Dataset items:
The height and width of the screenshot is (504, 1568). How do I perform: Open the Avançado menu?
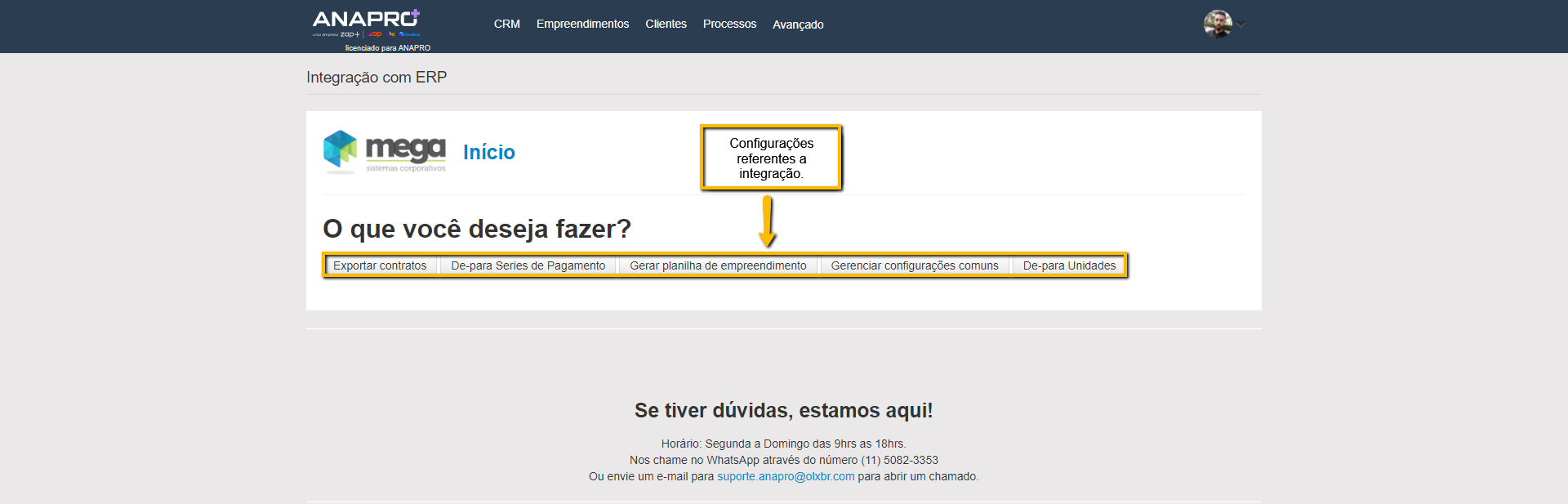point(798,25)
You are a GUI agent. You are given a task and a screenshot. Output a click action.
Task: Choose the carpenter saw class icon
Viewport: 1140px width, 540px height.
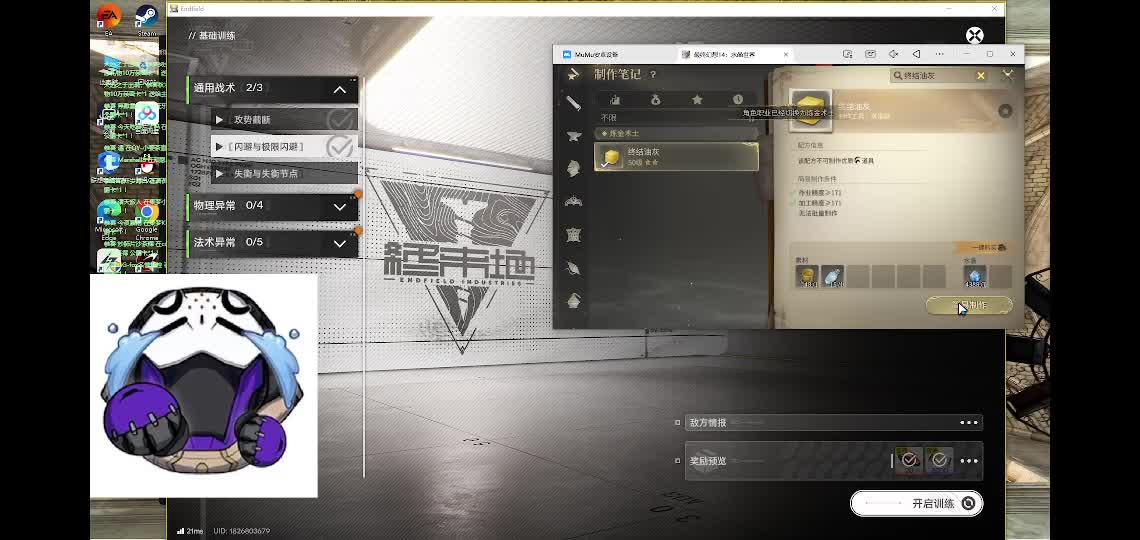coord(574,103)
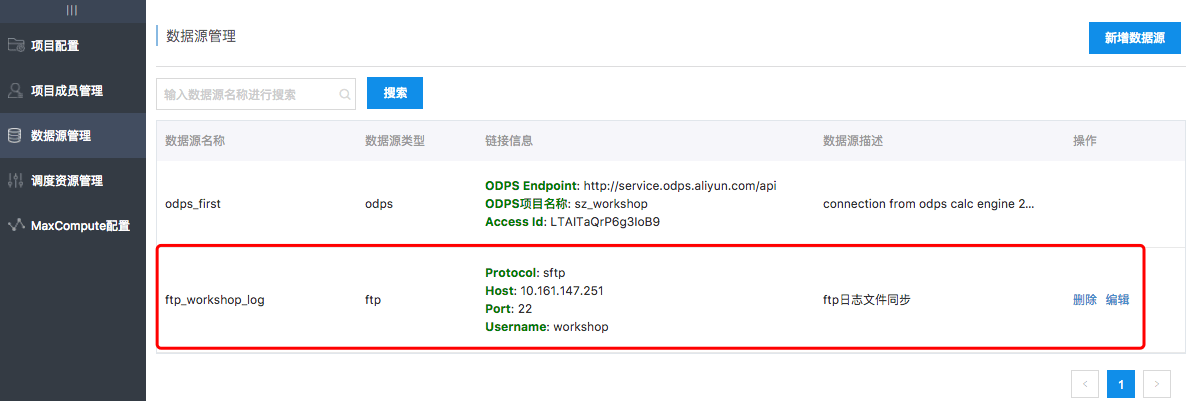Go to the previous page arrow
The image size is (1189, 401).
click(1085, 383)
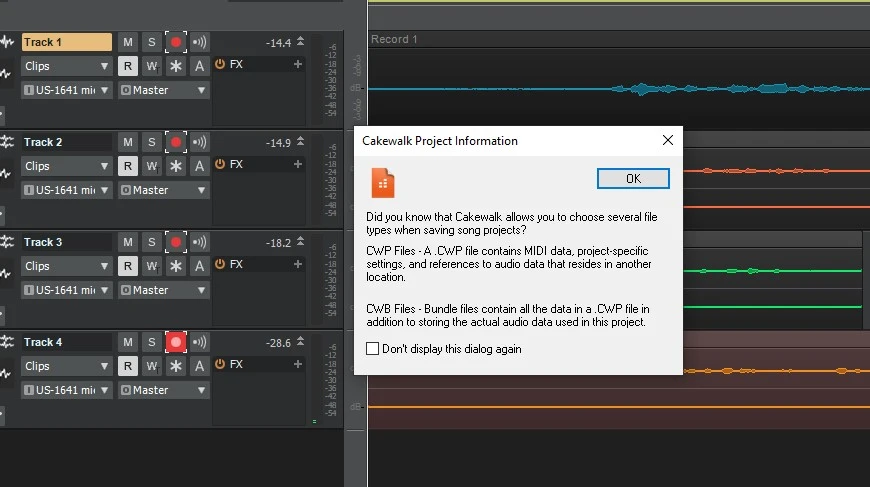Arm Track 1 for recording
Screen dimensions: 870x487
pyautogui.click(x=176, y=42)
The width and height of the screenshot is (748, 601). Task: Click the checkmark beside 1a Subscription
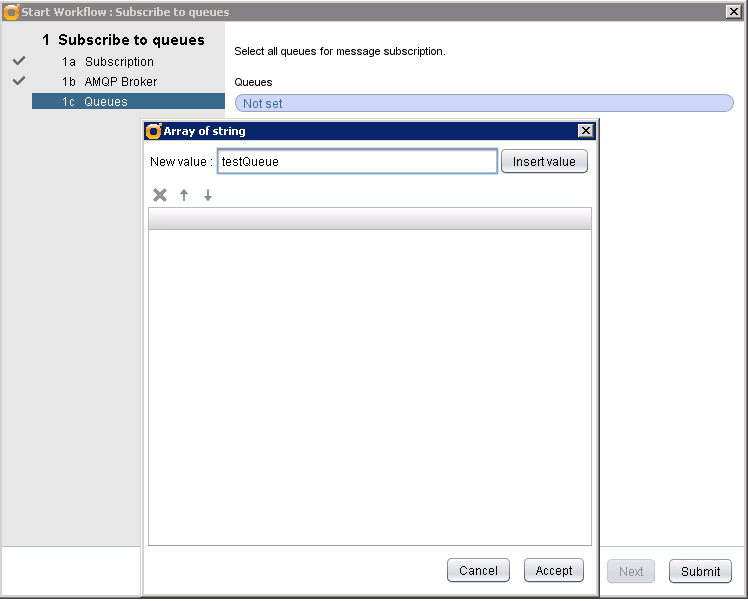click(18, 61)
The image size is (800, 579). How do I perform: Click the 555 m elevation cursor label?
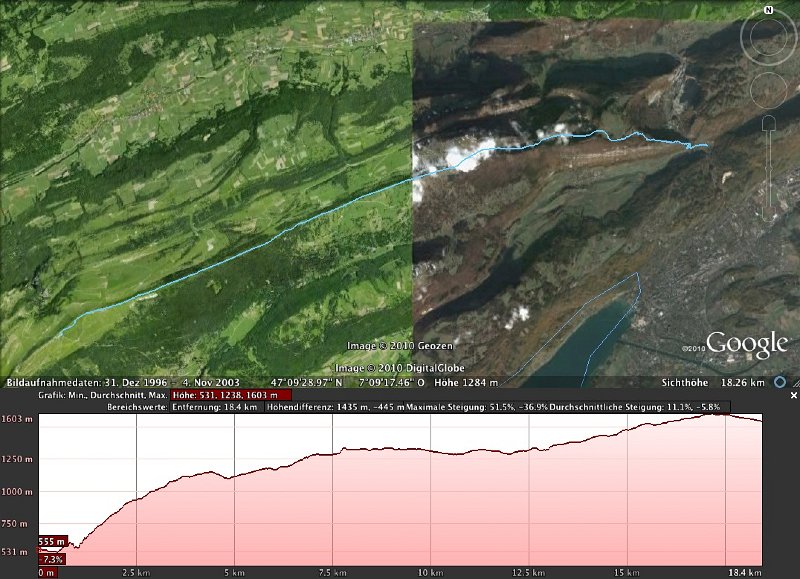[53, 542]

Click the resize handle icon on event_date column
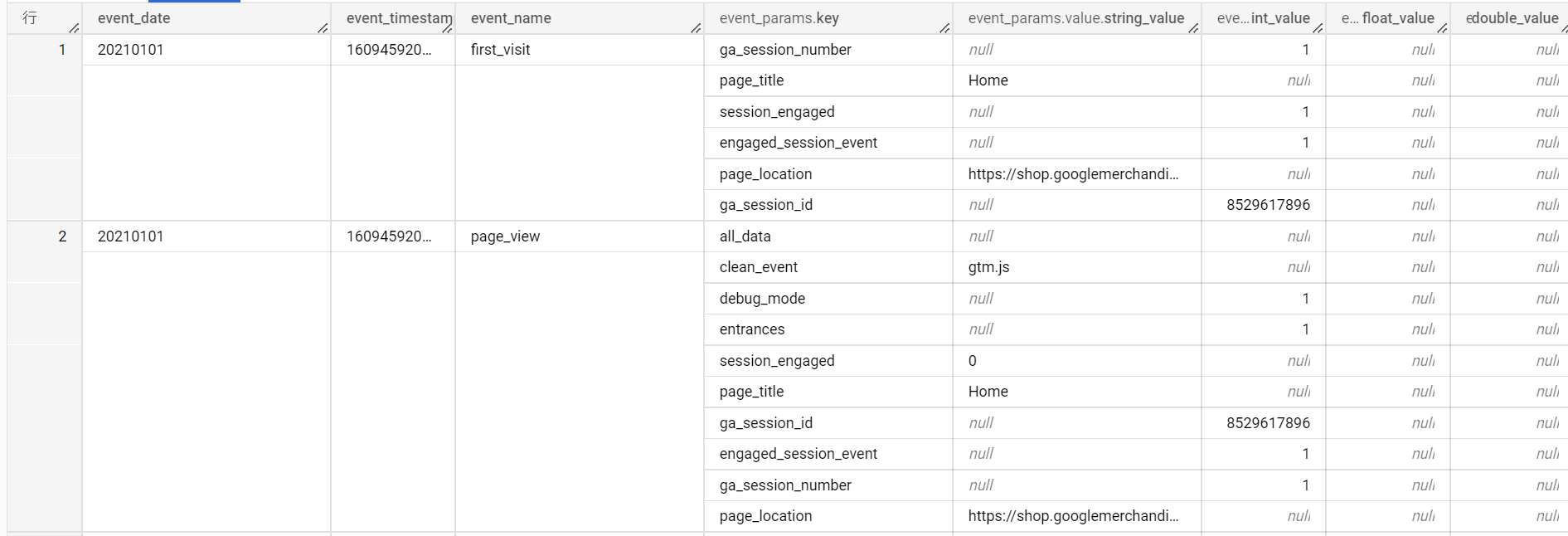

YOUR ASSIGNMENT | No pictures should appear in the copy. Reproduce exactly the lines from the line containing "Viewport: 1140px width, 540px height." through the last line of the data, inclusive.

ANSWER FOR THIS EXERCISE |
Viewport: 1140px width, 540px height.
coord(574,103)
Go to the previous page arrow
The image size is (1189, 401).
click(1085, 383)
Arm Track 1 for recording
Screen dimensions: 870x487
pyautogui.click(x=176, y=42)
The width and height of the screenshot is (748, 601). Task: Click the checkmark beside 1a Subscription
click(18, 61)
The image size is (800, 579). How do I perform: Click the 555 m elevation cursor label?
[53, 542]

Click the resize handle icon on event_date column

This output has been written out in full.